台湾中部・嘉義県の阿里山にある登山列車、阿里山森林鉄道は2015年の台風被害によって、58キロメートル地点が大きく損壊し、今なお復旧が終わっていない。行政院農業委員会林務局嘉義林区管理処の李定忠・副処長は2日、阿里山森林鉄道は2009年の「八八水害」で全区間の路盤が深刻に損壊、修復工事を経て2015年12月に全区間復旧の予定だったが、同年9月に再び台風で大きな被害を受けたと説明した。

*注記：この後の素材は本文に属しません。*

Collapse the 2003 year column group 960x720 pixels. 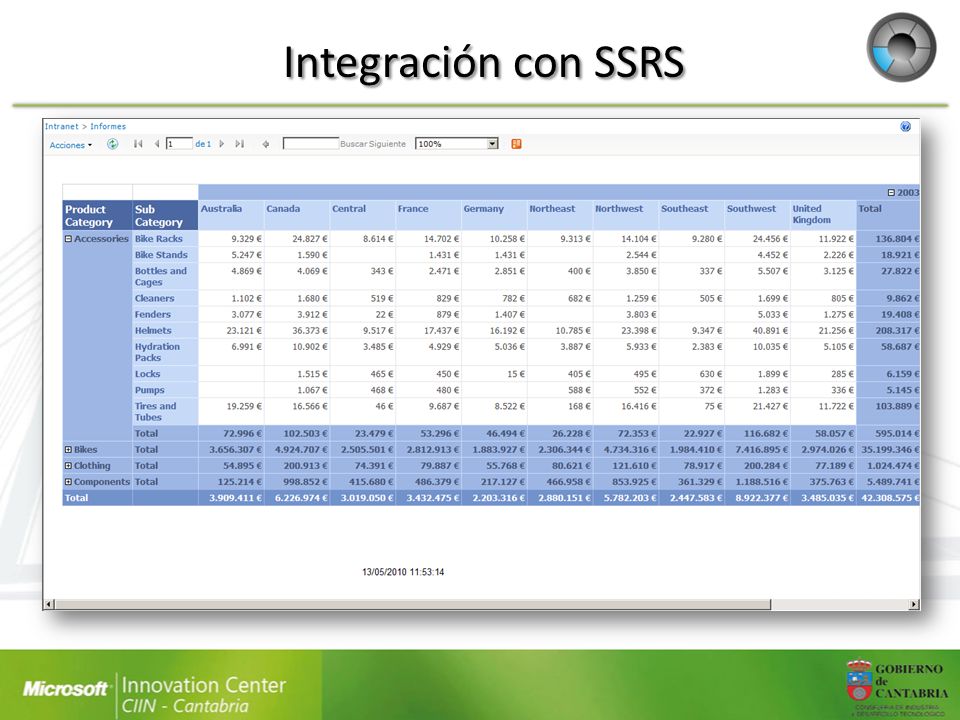pyautogui.click(x=891, y=192)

この台風では第42号トンネル内の2カ所が壊れた他、55メートルにわたって路盤が破壊されたことで、十字路駅と屏遮那駅の間の約5キロメートルが運行不能になった。現在は、始発駅の嘉義駅から十字路駅までと、終点の阿里山駅から第一分道駅までが運行可能で、十字路駅と第一分道駅の間だけが不通となっている。
しかし、第42号トンネルの復旧工事はきわめて困難。工事現場が公道から離れており、建設機械も直接運び込めないことから、トンネル工事の方式を採用するという。現在はこのトンネル復旧工事の計画と地質調査を行っているところ。トンネルの長さは1077メートルとなる予定。環境アセスメント免除の申請を行っており、環境保護署がこれを認めたならば、2020年12月にトンネルの構造物を完成させ、2021年7月の全区間復旧を目指すことになるという。